--- begin ---

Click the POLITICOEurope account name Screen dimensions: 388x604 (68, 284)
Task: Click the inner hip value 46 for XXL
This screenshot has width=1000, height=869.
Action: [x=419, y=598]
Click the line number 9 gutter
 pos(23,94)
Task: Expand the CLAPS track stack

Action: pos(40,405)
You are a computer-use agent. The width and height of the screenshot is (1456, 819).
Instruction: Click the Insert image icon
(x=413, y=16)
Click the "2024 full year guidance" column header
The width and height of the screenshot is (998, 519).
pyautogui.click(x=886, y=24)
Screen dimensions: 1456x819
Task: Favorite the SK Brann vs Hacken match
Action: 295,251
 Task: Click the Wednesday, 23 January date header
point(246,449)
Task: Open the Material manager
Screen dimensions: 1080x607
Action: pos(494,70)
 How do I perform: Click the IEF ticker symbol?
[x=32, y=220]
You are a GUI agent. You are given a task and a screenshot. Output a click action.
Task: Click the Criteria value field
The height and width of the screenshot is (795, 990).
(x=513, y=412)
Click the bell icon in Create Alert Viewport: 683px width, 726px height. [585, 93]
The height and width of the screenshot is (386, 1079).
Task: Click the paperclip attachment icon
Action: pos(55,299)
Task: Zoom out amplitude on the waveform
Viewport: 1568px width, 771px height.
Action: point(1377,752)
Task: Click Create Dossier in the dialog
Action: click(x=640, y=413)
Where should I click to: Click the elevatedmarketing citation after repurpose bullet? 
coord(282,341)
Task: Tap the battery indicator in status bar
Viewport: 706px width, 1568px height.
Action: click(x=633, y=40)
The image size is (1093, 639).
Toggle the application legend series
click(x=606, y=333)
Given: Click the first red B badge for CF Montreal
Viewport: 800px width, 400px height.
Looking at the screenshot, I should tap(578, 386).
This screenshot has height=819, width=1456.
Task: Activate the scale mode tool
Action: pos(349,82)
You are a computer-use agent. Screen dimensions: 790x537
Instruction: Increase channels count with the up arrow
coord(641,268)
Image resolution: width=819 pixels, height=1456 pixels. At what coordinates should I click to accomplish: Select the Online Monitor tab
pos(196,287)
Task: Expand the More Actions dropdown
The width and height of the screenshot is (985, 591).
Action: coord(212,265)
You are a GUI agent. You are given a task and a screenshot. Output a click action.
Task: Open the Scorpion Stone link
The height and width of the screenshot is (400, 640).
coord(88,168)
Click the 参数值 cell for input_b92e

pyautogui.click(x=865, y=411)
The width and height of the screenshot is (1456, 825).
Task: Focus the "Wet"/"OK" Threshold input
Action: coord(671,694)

--- end ---

→ **EXERCISE TASK**
Reproduce every line of the data above verbatim, with no changes, omissions or additions.

→ **TASK RESULT**
Click the POLITICOEurope account name Screen dimensions: 388x604 (68, 284)
Task: Click the inner hip value 46 for XXL
This screenshot has width=1000, height=869.
Action: [x=419, y=598]
Click the line number 9 gutter
 pos(23,94)
Task: Expand the CLAPS track stack

Action: pos(40,405)
You are a computer-use agent. The width and height of the screenshot is (1456, 819).
Instruction: Click the Insert image icon
(x=413, y=16)
Click the "2024 full year guidance" column header
The width and height of the screenshot is (998, 519).
pyautogui.click(x=886, y=24)
Screen dimensions: 1456x819
Task: Favorite the SK Brann vs Hacken match
Action: 295,251
 Task: Click the Wednesday, 23 January date header
point(246,449)
Task: Open the Material manager
Screen dimensions: 1080x607
Action: pos(494,70)
 How do I perform: Click the IEF ticker symbol?
[x=32, y=220]
You are a GUI agent. You are given a task and a screenshot. Output a click action.
Task: Click the Criteria value field
The height and width of the screenshot is (795, 990).
(x=513, y=412)
Click the bell icon in Create Alert Viewport: 683px width, 726px height. [585, 93]
The height and width of the screenshot is (386, 1079).
Task: Click the paperclip attachment icon
Action: pos(55,299)
Task: Zoom out amplitude on the waveform
Viewport: 1568px width, 771px height.
Action: point(1377,752)
Task: Click Create Dossier in the dialog
Action: click(x=640, y=413)
Where should I click to: Click the elevatedmarketing citation after repurpose bullet? 
coord(282,341)
Task: Tap the battery indicator in status bar
Viewport: 706px width, 1568px height.
Action: click(x=633, y=40)
The image size is (1093, 639).
Toggle the application legend series
click(x=606, y=333)
Given: Click the first red B badge for CF Montreal
Viewport: 800px width, 400px height.
Looking at the screenshot, I should tap(578, 386).
This screenshot has height=819, width=1456.
Task: Activate the scale mode tool
Action: pos(349,82)
You are a computer-use agent. Screen dimensions: 790x537
Instruction: Increase channels count with the up arrow
coord(641,268)
Image resolution: width=819 pixels, height=1456 pixels. At what coordinates should I click to accomplish: Select the Online Monitor tab
pos(196,287)
Task: Expand the More Actions dropdown
The width and height of the screenshot is (985, 591).
Action: coord(212,265)
You are a GUI agent. You are given a task and a screenshot. Output a click action.
Task: Open the Scorpion Stone link
The height and width of the screenshot is (400, 640).
coord(88,168)
Click the 参数值 cell for input_b92e

pyautogui.click(x=865, y=411)
The width and height of the screenshot is (1456, 825).
Task: Focus the "Wet"/"OK" Threshold input
Action: coord(671,694)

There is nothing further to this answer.